SQLAlchemy¶
Install SQLAlchemy with pip install "SQLAlchemy>=1.0.0"
or pip install PyAthena[SQLAlchemy]
.
Supported SQLAlchemy is 1.0.0 or higher.
from sqlalchemy import func, select
from sqlalchemy.engine import create_engine
from sqlalchemy.sql.schema import Table, MetaData
conn_str = "awsathena+rest://{aws_access_key_id}:{aws_secret_access_key}@athena.{region_name}.amazonaws.com:443/"\
"{schema_name}?s3_staging_dir={s3_staging_dir}"
engine = create_engine(conn_str.format(
aws_access_key_id="YOUR_ACCESS_KEY_ID",
aws_secret_access_key="YOUR_SECRET_ACCESS_KEY",
region_name="us-west-2",
schema_name="default",
s3_staging_dir="s3://YOUR_S3_BUCKET/path/to/"))
with engine.connect() as connection:
many_rows = Table("many_rows", MetaData(), autoload_with=connection)
result = connection.execute(select(func.count()).select_from(many_rows))
print(result.scalar())
Connection string¶
The connection string has the following format:
awsathena+rest://{aws_access_key_id}:{aws_secret_access_key}@athena.{region_name}.amazonaws.com:443/{schema_name}?s3_staging_dir={s3_staging_dir}&...

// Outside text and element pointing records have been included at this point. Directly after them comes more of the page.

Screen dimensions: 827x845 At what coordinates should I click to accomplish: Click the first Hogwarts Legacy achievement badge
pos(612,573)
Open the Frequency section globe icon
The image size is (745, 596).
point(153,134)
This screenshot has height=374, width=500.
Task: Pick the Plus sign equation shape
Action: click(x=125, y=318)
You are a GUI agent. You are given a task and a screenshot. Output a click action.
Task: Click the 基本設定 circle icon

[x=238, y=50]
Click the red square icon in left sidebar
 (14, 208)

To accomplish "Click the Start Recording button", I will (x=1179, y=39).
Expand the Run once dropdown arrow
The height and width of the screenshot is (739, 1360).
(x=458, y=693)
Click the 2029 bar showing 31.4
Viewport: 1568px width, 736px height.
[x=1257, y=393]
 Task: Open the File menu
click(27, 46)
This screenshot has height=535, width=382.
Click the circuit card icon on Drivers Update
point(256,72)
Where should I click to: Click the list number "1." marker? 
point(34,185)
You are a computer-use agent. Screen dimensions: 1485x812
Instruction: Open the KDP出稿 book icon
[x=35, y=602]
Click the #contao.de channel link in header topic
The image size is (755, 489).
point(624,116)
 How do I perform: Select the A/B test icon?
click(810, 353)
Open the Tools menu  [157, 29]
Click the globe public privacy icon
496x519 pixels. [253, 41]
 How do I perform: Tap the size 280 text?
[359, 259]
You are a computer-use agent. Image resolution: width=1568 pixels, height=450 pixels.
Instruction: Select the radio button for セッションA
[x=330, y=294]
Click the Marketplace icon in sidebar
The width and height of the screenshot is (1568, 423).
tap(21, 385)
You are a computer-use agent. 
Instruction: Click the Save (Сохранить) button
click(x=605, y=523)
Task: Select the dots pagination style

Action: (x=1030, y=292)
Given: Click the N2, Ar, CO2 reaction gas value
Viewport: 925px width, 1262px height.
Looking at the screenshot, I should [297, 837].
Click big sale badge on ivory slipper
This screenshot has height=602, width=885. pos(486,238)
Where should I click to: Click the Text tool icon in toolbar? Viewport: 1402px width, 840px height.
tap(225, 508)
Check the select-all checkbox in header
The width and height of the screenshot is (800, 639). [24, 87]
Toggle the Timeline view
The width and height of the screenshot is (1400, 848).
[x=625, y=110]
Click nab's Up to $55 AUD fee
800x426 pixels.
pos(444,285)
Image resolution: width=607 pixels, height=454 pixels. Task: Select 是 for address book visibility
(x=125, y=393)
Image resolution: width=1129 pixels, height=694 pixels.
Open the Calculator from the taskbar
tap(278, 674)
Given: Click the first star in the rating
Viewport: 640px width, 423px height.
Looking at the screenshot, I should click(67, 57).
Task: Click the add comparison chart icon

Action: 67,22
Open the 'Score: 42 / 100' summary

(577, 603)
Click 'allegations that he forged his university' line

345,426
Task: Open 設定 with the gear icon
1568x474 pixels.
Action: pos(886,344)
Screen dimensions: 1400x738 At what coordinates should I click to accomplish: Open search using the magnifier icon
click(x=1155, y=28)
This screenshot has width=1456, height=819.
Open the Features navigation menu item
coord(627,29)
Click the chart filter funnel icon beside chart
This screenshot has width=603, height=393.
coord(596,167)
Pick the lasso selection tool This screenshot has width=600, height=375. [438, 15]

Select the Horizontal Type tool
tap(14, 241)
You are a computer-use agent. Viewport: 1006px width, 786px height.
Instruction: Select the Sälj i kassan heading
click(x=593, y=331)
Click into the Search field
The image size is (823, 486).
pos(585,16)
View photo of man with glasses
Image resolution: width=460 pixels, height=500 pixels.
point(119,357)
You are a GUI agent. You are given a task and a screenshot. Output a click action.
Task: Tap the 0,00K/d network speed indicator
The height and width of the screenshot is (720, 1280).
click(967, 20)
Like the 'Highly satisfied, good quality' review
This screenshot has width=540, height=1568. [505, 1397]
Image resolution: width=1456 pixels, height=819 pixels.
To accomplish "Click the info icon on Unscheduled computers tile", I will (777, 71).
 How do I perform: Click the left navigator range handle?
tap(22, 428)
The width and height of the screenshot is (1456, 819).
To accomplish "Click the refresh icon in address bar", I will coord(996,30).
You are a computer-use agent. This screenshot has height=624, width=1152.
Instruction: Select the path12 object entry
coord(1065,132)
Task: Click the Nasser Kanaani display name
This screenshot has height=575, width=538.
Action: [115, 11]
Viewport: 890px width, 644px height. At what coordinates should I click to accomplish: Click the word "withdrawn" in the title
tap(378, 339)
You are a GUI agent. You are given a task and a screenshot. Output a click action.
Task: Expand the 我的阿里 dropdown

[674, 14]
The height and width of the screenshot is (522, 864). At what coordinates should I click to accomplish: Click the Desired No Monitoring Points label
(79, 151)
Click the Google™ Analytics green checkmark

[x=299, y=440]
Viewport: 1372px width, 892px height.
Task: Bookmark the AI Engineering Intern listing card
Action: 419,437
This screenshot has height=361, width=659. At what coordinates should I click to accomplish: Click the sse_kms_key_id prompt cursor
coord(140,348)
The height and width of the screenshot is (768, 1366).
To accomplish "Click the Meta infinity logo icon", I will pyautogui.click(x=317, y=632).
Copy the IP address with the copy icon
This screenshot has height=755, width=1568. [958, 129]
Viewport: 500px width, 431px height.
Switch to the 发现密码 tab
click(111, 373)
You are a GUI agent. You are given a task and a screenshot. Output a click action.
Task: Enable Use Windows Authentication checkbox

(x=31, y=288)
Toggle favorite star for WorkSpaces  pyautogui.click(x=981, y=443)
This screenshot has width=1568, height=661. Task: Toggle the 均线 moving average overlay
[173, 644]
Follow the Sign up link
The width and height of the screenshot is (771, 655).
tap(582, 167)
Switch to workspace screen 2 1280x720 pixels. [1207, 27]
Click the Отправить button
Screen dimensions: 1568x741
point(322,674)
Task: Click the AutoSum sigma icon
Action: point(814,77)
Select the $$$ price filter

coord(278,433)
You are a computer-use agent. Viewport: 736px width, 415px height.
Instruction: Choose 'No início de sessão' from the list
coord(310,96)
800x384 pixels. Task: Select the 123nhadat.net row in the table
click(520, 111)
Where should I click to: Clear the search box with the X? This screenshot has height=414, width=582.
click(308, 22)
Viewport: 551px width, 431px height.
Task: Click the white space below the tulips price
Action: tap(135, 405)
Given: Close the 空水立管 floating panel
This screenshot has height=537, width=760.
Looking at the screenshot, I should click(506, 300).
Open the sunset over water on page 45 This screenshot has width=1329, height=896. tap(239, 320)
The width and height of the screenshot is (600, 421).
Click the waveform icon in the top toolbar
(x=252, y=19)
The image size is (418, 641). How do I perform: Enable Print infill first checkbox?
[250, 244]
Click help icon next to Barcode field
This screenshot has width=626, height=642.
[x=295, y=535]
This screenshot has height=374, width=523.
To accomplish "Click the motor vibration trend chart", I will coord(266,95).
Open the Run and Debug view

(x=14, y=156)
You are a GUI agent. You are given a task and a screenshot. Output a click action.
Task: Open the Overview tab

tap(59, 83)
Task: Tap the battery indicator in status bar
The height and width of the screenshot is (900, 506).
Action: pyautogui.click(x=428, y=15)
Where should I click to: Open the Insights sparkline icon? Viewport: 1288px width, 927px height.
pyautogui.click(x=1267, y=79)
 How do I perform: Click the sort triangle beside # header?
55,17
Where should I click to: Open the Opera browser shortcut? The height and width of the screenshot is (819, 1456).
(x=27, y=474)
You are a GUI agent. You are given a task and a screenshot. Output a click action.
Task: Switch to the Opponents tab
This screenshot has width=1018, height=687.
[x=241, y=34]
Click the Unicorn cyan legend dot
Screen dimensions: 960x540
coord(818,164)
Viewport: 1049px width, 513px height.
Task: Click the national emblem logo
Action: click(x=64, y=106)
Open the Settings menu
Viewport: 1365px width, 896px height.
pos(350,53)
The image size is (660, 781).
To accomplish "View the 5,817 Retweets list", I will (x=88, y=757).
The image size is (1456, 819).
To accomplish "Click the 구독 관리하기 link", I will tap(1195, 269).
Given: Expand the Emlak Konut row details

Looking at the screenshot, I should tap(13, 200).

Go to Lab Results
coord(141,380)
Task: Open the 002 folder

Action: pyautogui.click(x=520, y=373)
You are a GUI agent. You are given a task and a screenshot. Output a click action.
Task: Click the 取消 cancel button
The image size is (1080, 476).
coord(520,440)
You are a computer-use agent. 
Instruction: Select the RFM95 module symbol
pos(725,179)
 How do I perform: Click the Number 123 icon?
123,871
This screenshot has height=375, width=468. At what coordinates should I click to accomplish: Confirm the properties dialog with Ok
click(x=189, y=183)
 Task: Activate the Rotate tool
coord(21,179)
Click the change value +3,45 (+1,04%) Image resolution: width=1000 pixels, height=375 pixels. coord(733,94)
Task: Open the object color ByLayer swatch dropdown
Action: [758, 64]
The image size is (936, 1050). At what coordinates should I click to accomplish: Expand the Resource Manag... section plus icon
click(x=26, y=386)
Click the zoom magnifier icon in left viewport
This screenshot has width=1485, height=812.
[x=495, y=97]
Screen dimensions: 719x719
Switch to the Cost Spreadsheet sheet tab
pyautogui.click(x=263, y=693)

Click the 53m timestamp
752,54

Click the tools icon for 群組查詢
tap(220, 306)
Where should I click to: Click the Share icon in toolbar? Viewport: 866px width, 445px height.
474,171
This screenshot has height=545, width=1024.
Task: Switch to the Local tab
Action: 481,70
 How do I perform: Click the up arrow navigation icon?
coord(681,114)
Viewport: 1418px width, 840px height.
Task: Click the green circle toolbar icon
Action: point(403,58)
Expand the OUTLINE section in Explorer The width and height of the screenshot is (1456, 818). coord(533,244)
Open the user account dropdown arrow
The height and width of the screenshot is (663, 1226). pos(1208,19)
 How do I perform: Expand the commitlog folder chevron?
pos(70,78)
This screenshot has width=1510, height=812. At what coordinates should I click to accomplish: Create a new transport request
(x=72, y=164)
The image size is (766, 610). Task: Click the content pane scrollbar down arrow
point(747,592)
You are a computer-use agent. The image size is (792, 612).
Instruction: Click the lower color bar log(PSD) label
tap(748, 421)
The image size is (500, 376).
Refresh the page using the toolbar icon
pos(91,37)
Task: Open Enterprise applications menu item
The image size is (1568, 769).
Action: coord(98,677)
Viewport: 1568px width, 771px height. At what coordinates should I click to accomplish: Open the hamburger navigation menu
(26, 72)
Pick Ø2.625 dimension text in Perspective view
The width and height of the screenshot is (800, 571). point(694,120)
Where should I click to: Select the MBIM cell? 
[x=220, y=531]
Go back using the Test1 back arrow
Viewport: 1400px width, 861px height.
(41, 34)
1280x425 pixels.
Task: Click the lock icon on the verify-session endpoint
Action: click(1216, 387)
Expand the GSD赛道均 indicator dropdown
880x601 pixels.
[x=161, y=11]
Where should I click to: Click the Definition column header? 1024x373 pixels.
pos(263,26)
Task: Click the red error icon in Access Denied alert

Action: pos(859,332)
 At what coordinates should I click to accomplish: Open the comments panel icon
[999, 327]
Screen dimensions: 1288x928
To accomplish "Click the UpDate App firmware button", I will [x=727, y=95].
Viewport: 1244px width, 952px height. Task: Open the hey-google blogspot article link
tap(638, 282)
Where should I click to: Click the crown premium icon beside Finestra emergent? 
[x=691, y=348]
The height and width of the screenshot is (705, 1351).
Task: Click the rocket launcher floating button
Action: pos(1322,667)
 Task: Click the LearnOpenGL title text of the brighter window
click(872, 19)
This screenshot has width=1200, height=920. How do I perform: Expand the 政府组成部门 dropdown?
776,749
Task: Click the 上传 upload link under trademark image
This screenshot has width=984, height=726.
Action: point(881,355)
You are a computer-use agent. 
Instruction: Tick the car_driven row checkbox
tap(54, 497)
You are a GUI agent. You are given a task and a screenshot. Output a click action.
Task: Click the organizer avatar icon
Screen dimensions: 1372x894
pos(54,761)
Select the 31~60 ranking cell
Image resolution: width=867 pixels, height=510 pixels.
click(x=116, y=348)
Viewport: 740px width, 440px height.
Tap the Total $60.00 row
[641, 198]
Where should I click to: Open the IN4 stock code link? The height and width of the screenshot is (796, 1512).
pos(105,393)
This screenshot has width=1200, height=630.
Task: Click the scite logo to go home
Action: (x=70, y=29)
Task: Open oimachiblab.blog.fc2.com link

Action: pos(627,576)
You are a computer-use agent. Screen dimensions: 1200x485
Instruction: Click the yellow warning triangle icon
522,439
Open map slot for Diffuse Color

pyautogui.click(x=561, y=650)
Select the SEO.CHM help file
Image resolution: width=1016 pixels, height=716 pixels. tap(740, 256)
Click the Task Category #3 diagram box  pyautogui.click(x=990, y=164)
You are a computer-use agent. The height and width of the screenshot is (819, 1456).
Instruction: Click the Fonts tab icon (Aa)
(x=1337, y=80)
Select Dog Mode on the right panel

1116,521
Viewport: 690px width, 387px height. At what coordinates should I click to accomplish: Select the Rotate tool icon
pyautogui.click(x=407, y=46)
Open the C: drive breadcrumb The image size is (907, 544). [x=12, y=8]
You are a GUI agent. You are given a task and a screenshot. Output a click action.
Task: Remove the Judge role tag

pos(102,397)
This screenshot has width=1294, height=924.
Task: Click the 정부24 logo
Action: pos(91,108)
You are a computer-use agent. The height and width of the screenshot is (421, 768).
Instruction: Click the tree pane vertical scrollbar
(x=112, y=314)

If you do not specify aws_access_key_id
and aws_secret_access_key
using instance profile or boto3 configuration file:
awsathena+rest://:@athena.{region_name}.amazonaws.com:443/{schema_name}?s3_staging_dir={s3_staging_dir}&...
Dialect & driver¶
Dialect |
Driver |
Schema |
Cursor |
---|---|---|---|
awsathena |
awsathena |
DefaultCursor |
|
awsathena |
rest |
awsathena+rest |
DefaultCursor |
awsathena |
pandas |
awsathena+pandas |
|
awsathena |
arrow |
awsathena+arrow |
Dialect options¶
Table options¶
- location
- Type:
str
- Description:
Specifies the location of the underlying data in the Amazon S3 from which the table is created.
- value:
s3://bucket/path/to/
- Example:
Table("some_table", metadata, ..., awsathena_location="s3://bucket/path/to/")
- compression
- Type:
str
- Description:
Specifies the compression format.
- Value:
BZIP2
DEFLATE
GZIP
LZ4
LZO
SNAPPY
ZLIB
ZSTD
NONE|UNCOMPRESSED
- Example:
Table("some_table", metadata, ..., awsathena_compression="SNAPPY")
- row_format
- Type:
str
- Description:
Specifies the row format of the table and its underlying source data if applicable.
- Value:
[DELIMITED FIELDS TERMINATED BY char [ESCAPED BY char]]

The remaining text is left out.